Children's reading in India is in desperate need of innovative, complementary, and scalable models for the highly diverse, 200 million underserved children. The key word is complementary. There is no better alternative to printed children's books, IF we can get them in the hands of ALL children. Unfortunately we haven't been able to, by a long shot!

BookBox: A scalable model for children's reading

BookBox is a social enterprise born in 2004 from a student-driven competition, Social e-Challenge, at Stanford University. Our winning team that year included four students and me. The Director of the Reuters Digital Vision Program I was in, joined us later in co-founding BookBox.

BookBox builds on two established findings. The world over, children like to watch cartoons. That is well-known to all of us, especially parents. Much less known is a well-researched conclusion that a viewer who watches video content with subtitles, will try to read along inescapably and automatically, assuming a passing familiarity with the script.

Subtitled animation is, therefore, more than entertainment. It is entertainment plus reading! When the subtitles are in the "same" language as the audio, and the words are individually highlighted in timing with the audio - think karaoke - the viewer experience is one of reading practice for those who can read along, and of being read to, for early-readers. Either way, reading skills are subconsciously reinforced as part of entertainment.

"AniBooks" is what BookBox calls its animated stories with Same Language Subtitles (SLS). Sample The Greatest Treasure in English, BookBox's most popular AniBook on YouTube. It has well over 3 million views, or more importantly for the social enterprise, that many AniBooks read.

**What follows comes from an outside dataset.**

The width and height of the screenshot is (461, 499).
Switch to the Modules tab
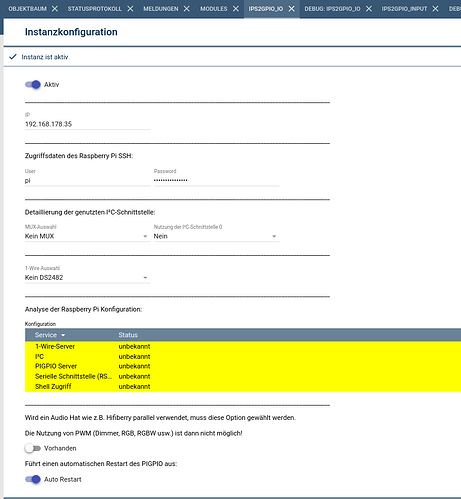(214, 9)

By replacing the audio and text in other languages (Spanish, Hindi, or Mandarin/Chinese) the AniBook is made available to other globally large demographics. African languages are some of the most under-represented in children's publishing. BookBox, produced several AniBooks in Swahili and a sample in Asante Twi.

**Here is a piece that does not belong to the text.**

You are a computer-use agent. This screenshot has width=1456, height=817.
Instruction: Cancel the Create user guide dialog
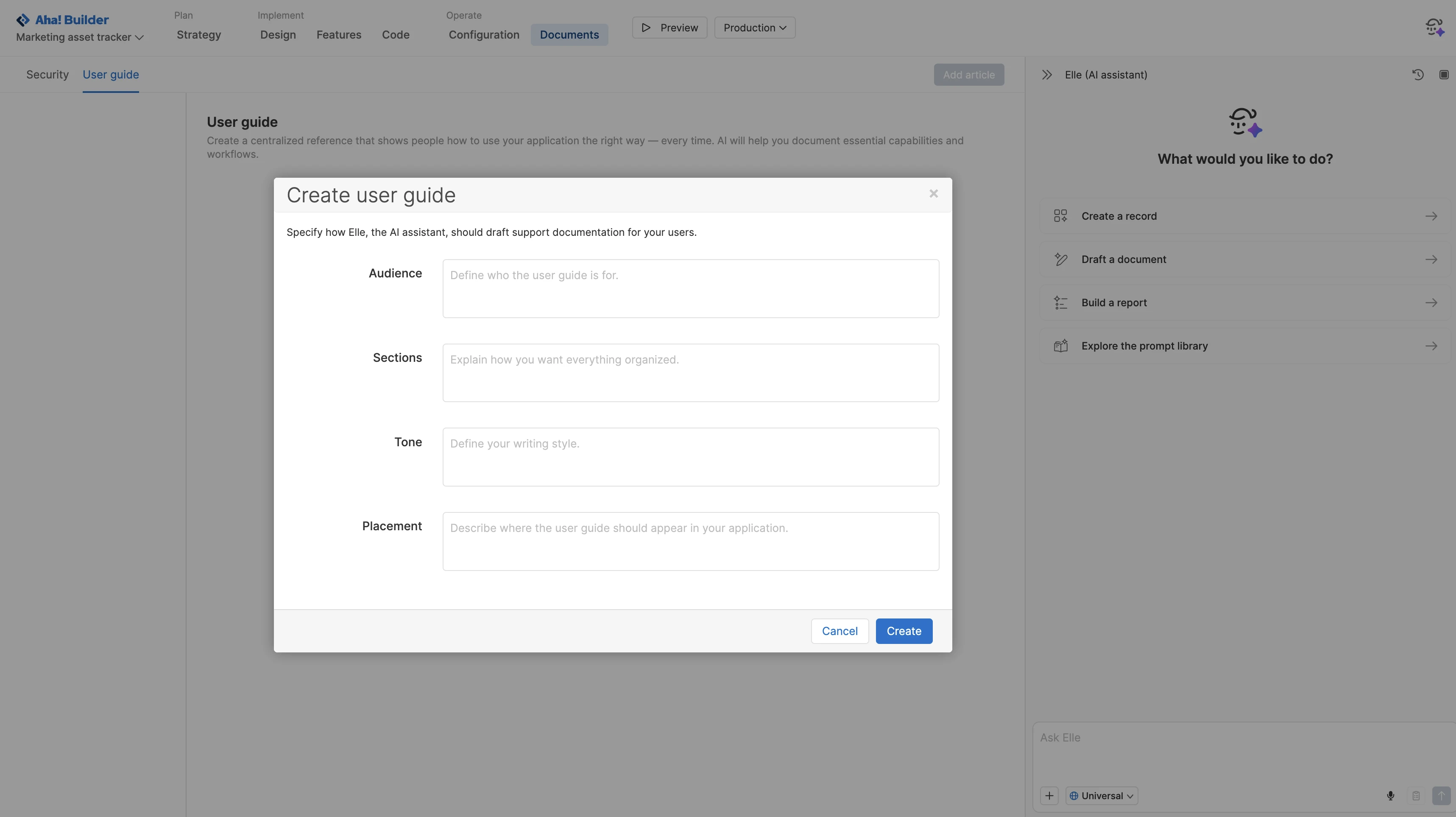(840, 631)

In the last 365 days, BookBox's 50 AniBooks have garnered 9 million views, globally: 2 million from India, 2 million from Europe, 1 million from US, but only 0.3 million each from Africa and South America. In an earlier 365-day period, BookBox had 7 million views, affirming the model's growth potential.

BookBox is entering language geographies where children's book publishers will generally not venture. Crowd-collaboration through Add My Language invites translation and narration into any language.

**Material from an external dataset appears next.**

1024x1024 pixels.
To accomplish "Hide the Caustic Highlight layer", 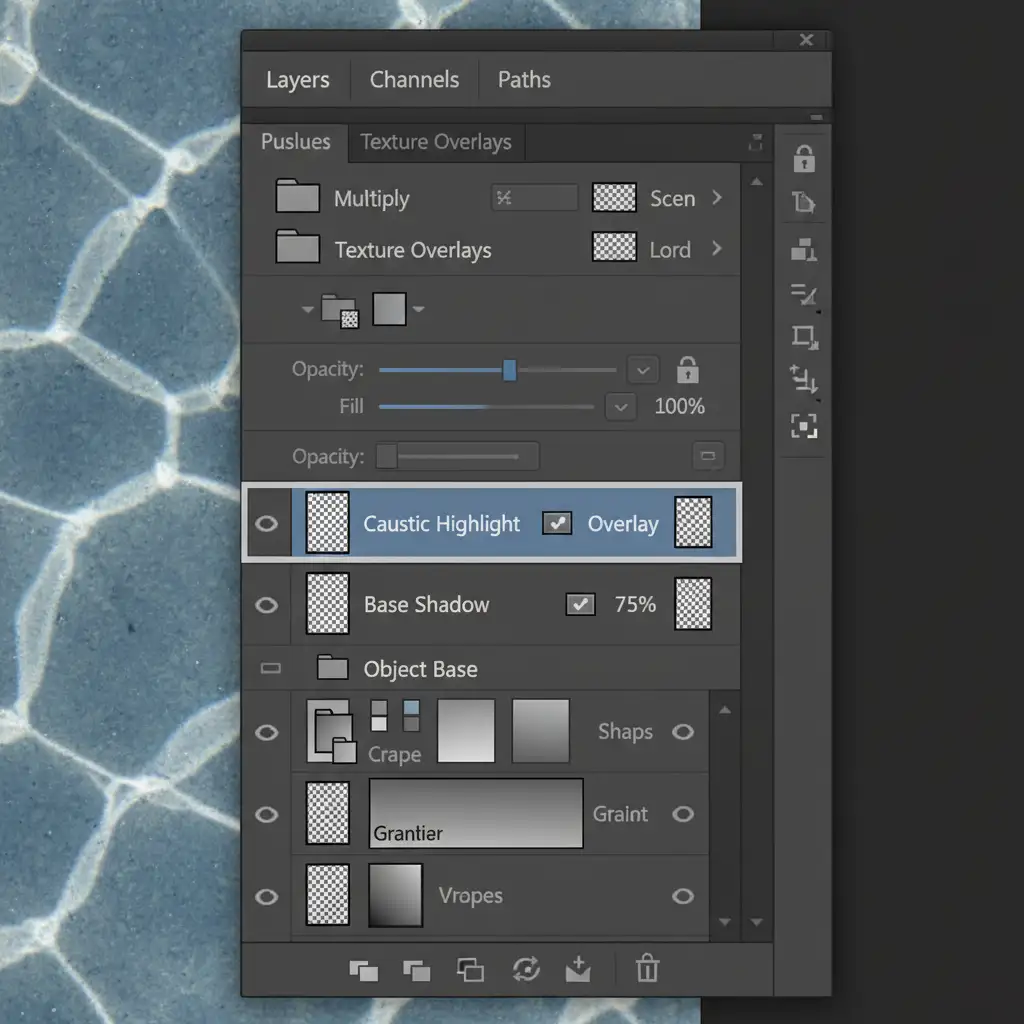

Take Chatino, an indigenous language spoken by just 45,000 people in Oaxaca, Mexico. Emiliana Cruz, a doctoral student in linguistic anthropology at the University of Texas, Austin, translated and narrated an AniBook she chose, into Chatino. Sharon Mbeyu and Raphael Kaume Raphael Marambi based in Kenya, converted 6 AniBooks into Swahili. Such virtual collaborations have helped grow the BookBox collection into 40 languages (although, not all AniBooks are available in all 40).

So far, BookBox's AniBooks have clocked 27 million views on YouTube. While a children's book publisher might draw satisfaction from that many readings of their books, for BookBox it is a beginning, a proof of concept that ultimately aims to benefit 200 million pre- and early-reading children in India alone, and as many if not more, globally.

BookBox's distribution strategy to deliver reading to all children relies on the proliferation of screens and the internet. India is on course to have 200 million smartphone users and 800 million TV viewers by the end of 2016. BookBox is gradually moving toward the distribution of AniBooks via mobile phone apps and TV programming.

Printed children's books will always have an important and exalted place in getting children to read. But in the developing world, this model has proven to be grossly insufficient in bridging the enormous chasms of language, affordability, and scale. BookBox offers a complementary model that says 'yes' to more children's books but, equally, 'yes' to many more innovative and scalable approaches to reading.